I used BPF skeleton as you suggested, which did work with kernel 4.19
but not with 4.14.
I used the exact same program,  same environment, only changed the
kernel version.
The error message I get on 4.14:

libbpf: elf: skipping unrecognized data section(5) .rodata.str1.1
libbpf: failed to determine kprobe perf type: No such file or directory
libbpf: prog 'kprobe__do_sys_open': failed to create kprobe
'do_sys_open' perf event: No such file or directory
libbpf: failed to auto-attach program 'kprobe__do_sys_open': -2
failed to attach BPF programs: No such file or directory

As the program I made is small, I'm copying it here:

===========================================
#include <linux/version.h>
#include <bpf/bpf_helpers.h>
#include <bpf/bpf_tracing.h>
#include <uapi/linux/bpf.h>
#include <uapi/linux/ptrace.h>

struct bpf_map_def SEC("maps") open_fds = {
   .type = BPF_MAP_TYPE_LRU_HASH,
   .key_size = sizeof(int),
   .value_size = sizeof(int),
   .max_entries = 1024,
};

SEC("kprobe/do_sys_open")
int BPF_KPROBE(kprobe__do_sys_open)
{
   int err;

   u32 id = bpf_get_current_pid_tgid();
   int dfd = PT_REGS_PARM1(ctx);

   if ((err = bpf_map_update_elem(&open_fds, &id, &dfd, BPF_ANY))) {
     char log[] = "bpf_map_update_elem %d\n";

put the above definition as global like
const char log[] = "bpf_map_update_elem %d\n";
might help.

     bpf_trace_printk(log, sizeof(log), err);
     return 1;
   }

   return 0;
}

char LICENSE[] SEC("license") = "GPL";
==================================================

Can you think of a reason why this only happens on 4.14?

Thanks,
Yaniv

‫בתאריך יום ב׳, 28 בספט׳ 2020 ב-23:24 מאת ‪Andrii Nakryiko‬‏
<‪andrii.nakryiko@xxxxxxxxx‬‏>:‬

On Mon, Sep 28, 2020 at 1:08 PM Yaniv Agman <yanivagman@xxxxxxxxx> wrote:

‫בתאריך יום ב׳, 28 בספט׳ 2020 ב-8:50 מאת ‪Andrii Nakryiko‬‏
<‪andrii.nakryiko@xxxxxxxxx‬‏>:‬

On Fri, Sep 25, 2020 at 4:58 PM Yaniv Agman <yanivagman@xxxxxxxxx> wrote:

Hello,

I'm developing a tool which is now based on BCC, and would like to
make the move to libbpf.
I need the tool to support a minimal kernel version 4.14, which
doesn't have CO-RE.

You don't need kernel itself to support CO-RE, you just need that
kernel to have BTF in it. If the kernel is too old to have
CONFIG_DEBUG_INFO_BTF config, you can still add BTF by running `pahole
-J <path-to-vmlinux-image>`, if that's at all an option for your
setup.


Thanks, I didn't know that


I have read bcc-to-libbpf-howto-guide, and looked at the libbpf-tools of bcc,
but both only deal with newer kernels, and I failed to change them to
run with a 4.14 kernel.

Although some of the bpf samples in the kernel source don't use CO-RE,
they all use bpf_load.h,
and have dependencies on the tools dir, which I would like to avoid.

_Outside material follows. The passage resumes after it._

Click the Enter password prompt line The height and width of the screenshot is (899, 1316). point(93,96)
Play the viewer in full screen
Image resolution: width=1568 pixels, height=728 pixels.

Depending on what exactly you are trying to achieve with your BPF
application, you might not need BPF CO-RE, and using libbpf without
CO-RE would be enough for your needs. This would be the case if you
don't need to access any of the kernel data structures (e.g., all sort
of networking BPF apps: TC programs, cgroup sock progs, XDP). But if
you need to do anything tracing related (e.g., looking at kernel's
task_struct or any other internal structure), then you have no choice
and you either have to do on-the-target-host runtime compilation (BCC
way) or relocations (libbpf + BPF CO-RE). This is because of changing
memory layout of kernel structures.

So, unless you can compile one specific version of your BPF code for a
one specific version of the kernel, you need either BCC or BPF CO-RE.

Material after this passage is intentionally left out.